In traditional field day fashion, faculty members doubled as hosts, with Aaron Patton, Ph.D., serving as emcee. Two big announcements were made, each illustrating the level of support and momentum in the turf and landscape program at Purdue. Terry Riordan,
Ph.D., emeritus professor at the University of Nebraska-Lincoln and a three-time graduate of Purdue, already had made a generous donation in 2021 of an endowed scholarship for Purdue turf science students. At the field day, his donation of an endowed
chair in turfgrass science was announced, the first for the Purdue program.
Terry Riordan, Ph.D., was among the dignitaries on hand. Riordan, a three-time Purdue graduate, funded an endowed chair in turfgrass science, a first for the program.
Plans for construction of a new operation and maintenance building at the center also were outlined. The project would include renovation of the west half of the existing building, adding a second classroom and additional researcher workspaces. Cost of
the project is set at $1.9 million, with some funds already pledged. Next up was the extensive program of research projects, which were presented to us through the morning as we walked from talk to talk, listening to short summaries of the research
being conducted at the center.
As science editor for GCM magazine, one of my goals is to find the latest research related to turfgrass and present what I find to our readers, so the field day was like finding a pot of Purdue Old Gold at the end of a rainbow!
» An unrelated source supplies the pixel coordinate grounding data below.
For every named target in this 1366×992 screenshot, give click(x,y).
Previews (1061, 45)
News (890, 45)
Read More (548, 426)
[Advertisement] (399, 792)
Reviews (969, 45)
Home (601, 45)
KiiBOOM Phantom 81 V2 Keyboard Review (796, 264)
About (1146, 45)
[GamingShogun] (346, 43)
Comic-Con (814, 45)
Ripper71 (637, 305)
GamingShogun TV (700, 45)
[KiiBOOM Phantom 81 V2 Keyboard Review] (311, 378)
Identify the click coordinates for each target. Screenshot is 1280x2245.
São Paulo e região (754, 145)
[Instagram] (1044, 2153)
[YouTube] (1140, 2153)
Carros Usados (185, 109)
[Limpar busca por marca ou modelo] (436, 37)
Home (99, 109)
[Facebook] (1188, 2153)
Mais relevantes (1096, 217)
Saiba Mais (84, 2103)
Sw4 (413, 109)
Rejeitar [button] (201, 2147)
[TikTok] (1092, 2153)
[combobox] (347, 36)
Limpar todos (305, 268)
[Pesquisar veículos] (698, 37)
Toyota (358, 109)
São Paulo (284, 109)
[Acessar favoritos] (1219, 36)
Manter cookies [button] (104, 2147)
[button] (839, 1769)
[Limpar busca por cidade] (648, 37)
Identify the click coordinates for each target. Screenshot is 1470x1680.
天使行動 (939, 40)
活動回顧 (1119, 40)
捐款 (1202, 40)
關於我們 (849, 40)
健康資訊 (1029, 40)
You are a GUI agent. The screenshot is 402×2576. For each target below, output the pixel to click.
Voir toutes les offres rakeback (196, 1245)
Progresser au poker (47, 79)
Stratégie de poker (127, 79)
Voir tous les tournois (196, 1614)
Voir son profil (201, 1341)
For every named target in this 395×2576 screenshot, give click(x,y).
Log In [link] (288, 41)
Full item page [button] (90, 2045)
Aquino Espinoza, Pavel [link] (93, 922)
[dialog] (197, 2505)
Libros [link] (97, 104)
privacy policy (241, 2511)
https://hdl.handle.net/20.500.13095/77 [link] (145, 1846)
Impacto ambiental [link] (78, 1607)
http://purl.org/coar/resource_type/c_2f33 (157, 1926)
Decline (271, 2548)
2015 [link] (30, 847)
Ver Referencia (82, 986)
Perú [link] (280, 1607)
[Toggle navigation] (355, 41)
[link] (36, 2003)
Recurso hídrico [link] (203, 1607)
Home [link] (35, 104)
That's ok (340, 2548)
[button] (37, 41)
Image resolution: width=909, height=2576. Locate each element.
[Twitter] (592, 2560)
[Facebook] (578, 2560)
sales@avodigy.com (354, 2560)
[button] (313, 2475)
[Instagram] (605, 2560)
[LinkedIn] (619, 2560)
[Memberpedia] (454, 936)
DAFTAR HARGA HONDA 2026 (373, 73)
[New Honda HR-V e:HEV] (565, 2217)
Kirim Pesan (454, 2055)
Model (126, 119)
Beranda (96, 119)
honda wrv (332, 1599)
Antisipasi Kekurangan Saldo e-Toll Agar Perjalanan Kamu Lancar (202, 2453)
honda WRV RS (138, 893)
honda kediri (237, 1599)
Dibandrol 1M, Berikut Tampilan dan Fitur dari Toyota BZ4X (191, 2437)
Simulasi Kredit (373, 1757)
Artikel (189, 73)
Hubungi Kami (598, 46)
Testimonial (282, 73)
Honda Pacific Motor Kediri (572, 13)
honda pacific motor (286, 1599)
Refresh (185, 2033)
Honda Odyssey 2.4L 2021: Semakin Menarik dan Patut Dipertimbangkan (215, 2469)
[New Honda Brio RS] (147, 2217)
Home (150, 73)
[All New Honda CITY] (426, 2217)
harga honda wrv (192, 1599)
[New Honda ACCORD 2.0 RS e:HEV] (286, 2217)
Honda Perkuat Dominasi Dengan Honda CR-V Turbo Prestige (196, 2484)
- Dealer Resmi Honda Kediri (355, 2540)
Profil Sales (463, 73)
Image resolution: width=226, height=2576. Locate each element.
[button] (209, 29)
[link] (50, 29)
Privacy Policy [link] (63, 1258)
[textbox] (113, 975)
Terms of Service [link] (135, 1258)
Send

I could hardly keep up
and had to recharge my turfgrass-photo-stuffed iPhone during the lunch break.
Talks covered nematodes, billbugs, annual bluegrass, sedge species and more. The topics were right on target for the legions of golf superintendents, landscape professionals and turf managers who stayed until the end.
The next day, I was fortunate to meet with faculty members Cale Bigelow, Ph.D., and Lee Miller, Ph.D., for a follow-up discussion. We focused on how the Purdue program continues to prosper and maintain a place among the premier turf programs in the country.
“There’s a legacy here, from Dr. Bill Daniel you’ve got one of the founding fathers of turfgrass research in the Midwest,” says Miller, pointing out that Riordan studied under Daniel, the center’s namesake, and helped continue
that legacy with his gift of the endowed chair. Having the legacy as well as support from industry helps administrators see the value of the program. Bigelow noted the importance of having a series of deans who appreciate the value the turfgrass program
adds, as well as a history of productive and visible faculty. Four of the five faculty have Extension appointments, which helps ensure visibility and a connection to the broader community.
That connection to the community was evident in the healthy attendance during the field day, with many repeat participants. I appreciated the chance to join in and the time faculty members spent with me. Unfortunately, I didn’t have a chance to
learn much about the university itself or the connection between the Purdue Boilermakers and railroads, but I do know that the turfgrass program at Purdue seems undoubtedly to be on the right track.
Darrell J. Pehr is GCM’s science editor.